## Ваши задания
1 > Продублируйте дословно отрывок из текста о проработке прошлого, от слов «Сегодня их судьбы» до слов «общество расширяет дискуссию.».
2 > Ответьте по тексту о проработке прошлого на вопросы:
(а) Где, согласно тексту, рассказывается о судьбах этих людей?
(б) Кто стал центральной фигурой споров о полномочиях Ведомства по защите интересов детей и взрослых?
(в) Кому цюрихский закон о самоопределении гарантирует широкие права?

## Фрагмент текста
—————

Бывшие «контрактные дети», жертвы насильственной стерилизации и «дети проселочных дорог» стали активными участниками этого процесса и превратились в общественных деятелей. Они позаботились о том, чтобы исторические исследования не теряли связь с сегодняшней реальностью. 

Сегодня их судьбы широко известны — о них рассказывается в кино, в учебниках, на выставках. Одно за другим стали появляться все новые и новые исследования на эту тему, и цюрихский проект — лишь самый свежий пример. Вместо того чтобы закрыть эту тему, общество расширяет дискуссию. 

Ожесточенные, но важные споры о полномочиях Ведомства по защите интересов детей и взрослых без этой исторической перспективы были бы иными. Не случайно центральной фигурой этих дебатов стал предприниматель Гвидо Флюри, бывший воспитанник детского дома. 

И цюрихский закон о самоопределении, гарантирующий людям с ограниченными возможностями широкие права, и продолжающаяся модернизация психиатрии также напрямую связаны с тем, какого прогресса за последние десять лет удалось достичь в проработке прошлого. 

Еще предстоит извлечь уроки в других областях, таких как уход за больными или принудительная госпитализация, при которой человек может быть помещен в психиатрическое отделение против своей воли. И хотя эти дискуссии пока не принесли конкретных результатов, уже сейчас ясно, что без исторической перспективы и трезвого взгляда на ошибки прошлого здесь не обойтись.

—————

## Выдержка из данных
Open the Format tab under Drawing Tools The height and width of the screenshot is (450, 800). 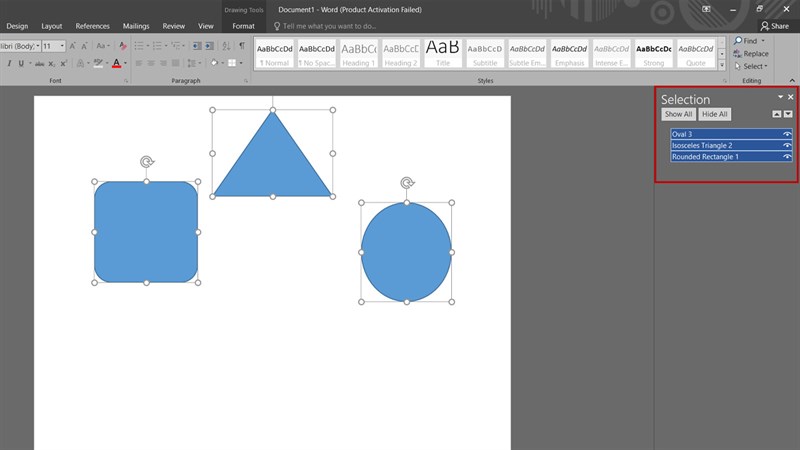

—————

## Ответы к заданиям
1 >
Сегодня их судьбы широко известны — о них рассказывается в кино, в учебниках, на выставках. Одно за другим стали появляться все новые и новые исследования на эту тему, и цюрихский проект — лишь самый свежий пример. Вместо того чтобы закрыть эту тему, общество расширяет дискуссию.

2 >
(а) В кино, в учебниках, на выставках.
(б) Предприниматель Гвидо Флюри, бывший воспитанник детского дома.
(в) Людям с ограниченными возможностями.